The partial pressure is connected to the activity via $$a(\ce{A}) = \frac{f(\ce{A})}{p^{\circ}} = \phi_{\ce{A}} y_{\ce{A}} \frac{p}{p^{\circ}},$$ with the fugacity $f$ and the fugacity coefficient $\phi$ and the fraction occupied by the gas $y$, the total pressure $p$, as well as the standard pressure $p^\circ=\pu{1 bar}$ or traditional use of $p^\circ=\pu{1 atm}$. For low pressures it is also fair to assume that you can rewrite the activity with the partial pressure $p(\ce{A})$, since \begin{align} \lim_{p\to\pu{0 bar}}\left(\phi_{\ce{A}}\right) &=1, & p(\ce{A}) &= y_{\ce{A}}\cdot{}p. \end{align}
Of course concentrations and partial pressures are connected via the ideal gas \begin{aligned} pV\ &=nRT\\ p\ &\propto \text{const.} \cdot c, \end{aligned} and therefore it is valid to write: $$K_c\propto \text{const.} \cdot K_p.$$ It is important to note, that the two expressions are not necessarily being equal, and can scale by powers of $(\mathcal{R}T)^{\sum{}\nu}$.
While using these equations it is always necessary to keep in mind, that there are a lot of approximations involved, so it depends very much on what you are looking for. Either use might be fine, as all these functions are related - some might lead to simple, some may lead to complicated solutions.

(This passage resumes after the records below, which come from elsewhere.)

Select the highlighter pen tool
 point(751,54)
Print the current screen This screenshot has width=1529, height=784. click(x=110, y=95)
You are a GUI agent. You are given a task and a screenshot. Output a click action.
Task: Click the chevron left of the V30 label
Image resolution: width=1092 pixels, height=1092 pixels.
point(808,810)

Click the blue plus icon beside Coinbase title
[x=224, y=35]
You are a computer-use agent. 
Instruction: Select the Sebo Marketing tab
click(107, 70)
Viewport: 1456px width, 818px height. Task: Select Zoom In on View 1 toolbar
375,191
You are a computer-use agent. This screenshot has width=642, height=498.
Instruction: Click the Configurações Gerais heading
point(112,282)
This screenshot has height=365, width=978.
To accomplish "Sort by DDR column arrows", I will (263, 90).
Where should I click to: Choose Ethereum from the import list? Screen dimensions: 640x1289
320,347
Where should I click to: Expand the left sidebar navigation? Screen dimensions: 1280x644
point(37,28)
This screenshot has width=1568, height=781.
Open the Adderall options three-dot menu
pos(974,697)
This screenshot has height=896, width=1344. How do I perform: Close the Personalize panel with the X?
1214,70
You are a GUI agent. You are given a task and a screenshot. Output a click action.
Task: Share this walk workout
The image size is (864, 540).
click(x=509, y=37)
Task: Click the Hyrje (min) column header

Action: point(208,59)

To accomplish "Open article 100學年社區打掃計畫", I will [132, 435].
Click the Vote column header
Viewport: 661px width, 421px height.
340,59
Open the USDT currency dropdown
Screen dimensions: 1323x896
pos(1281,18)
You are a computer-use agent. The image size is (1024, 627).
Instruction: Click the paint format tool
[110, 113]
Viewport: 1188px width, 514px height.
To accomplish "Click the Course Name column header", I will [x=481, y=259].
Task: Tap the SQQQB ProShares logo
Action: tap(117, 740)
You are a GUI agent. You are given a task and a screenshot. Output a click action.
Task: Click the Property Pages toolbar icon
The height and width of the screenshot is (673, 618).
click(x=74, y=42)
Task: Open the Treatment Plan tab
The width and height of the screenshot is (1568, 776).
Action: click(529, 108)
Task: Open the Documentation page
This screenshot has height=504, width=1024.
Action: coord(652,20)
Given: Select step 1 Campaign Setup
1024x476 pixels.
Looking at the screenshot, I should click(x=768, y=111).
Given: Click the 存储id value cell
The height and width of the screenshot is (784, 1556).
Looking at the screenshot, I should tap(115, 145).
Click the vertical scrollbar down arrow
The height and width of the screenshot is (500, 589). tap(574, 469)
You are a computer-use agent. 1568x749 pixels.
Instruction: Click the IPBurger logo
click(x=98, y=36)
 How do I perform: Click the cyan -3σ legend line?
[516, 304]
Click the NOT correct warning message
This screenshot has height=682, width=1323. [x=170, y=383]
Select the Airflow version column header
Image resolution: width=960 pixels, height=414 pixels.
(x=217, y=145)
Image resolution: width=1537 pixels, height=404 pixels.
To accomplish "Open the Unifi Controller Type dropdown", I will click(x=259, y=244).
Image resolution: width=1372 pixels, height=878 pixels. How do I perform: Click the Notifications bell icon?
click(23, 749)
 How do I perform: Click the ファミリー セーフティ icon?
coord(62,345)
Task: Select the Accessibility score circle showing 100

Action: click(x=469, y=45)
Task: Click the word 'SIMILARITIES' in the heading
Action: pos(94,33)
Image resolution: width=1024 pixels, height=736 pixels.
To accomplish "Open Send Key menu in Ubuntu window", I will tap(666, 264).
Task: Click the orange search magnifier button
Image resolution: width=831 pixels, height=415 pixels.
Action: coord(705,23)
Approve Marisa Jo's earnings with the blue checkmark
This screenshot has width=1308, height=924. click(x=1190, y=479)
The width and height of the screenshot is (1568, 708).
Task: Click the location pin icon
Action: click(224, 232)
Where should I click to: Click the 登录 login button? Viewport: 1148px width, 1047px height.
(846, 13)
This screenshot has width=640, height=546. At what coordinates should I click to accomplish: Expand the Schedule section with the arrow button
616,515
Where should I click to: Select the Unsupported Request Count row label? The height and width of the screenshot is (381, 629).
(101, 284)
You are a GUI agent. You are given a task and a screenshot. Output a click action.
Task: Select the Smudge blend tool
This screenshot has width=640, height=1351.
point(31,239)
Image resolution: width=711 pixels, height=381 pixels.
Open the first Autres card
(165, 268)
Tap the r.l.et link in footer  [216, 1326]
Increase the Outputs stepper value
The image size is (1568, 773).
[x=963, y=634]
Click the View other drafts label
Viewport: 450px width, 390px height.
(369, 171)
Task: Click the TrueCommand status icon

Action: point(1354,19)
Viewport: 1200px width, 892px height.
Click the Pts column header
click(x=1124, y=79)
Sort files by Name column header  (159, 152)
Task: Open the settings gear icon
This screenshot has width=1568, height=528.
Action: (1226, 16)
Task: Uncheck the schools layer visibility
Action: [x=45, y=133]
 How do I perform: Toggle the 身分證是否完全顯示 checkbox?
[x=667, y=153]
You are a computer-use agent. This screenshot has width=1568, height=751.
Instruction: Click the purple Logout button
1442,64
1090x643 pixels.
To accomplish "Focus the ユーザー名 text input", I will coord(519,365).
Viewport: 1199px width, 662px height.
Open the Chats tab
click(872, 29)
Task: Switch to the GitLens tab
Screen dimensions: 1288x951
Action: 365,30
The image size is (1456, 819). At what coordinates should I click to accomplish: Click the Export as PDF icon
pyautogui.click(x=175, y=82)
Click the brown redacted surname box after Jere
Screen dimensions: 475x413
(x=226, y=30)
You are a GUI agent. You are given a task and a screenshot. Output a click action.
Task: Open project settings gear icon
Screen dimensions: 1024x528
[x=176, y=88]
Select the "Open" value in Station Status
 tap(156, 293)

Strictly speaking these equations should contain some correction of activity (concentration quotients) or non-ideal behaviour of gases (pressure quotients). If you don't need to deal with those and you can treat your system as ideal, the concentration of a gas and pressure are equivalent. Be careful with the units, though!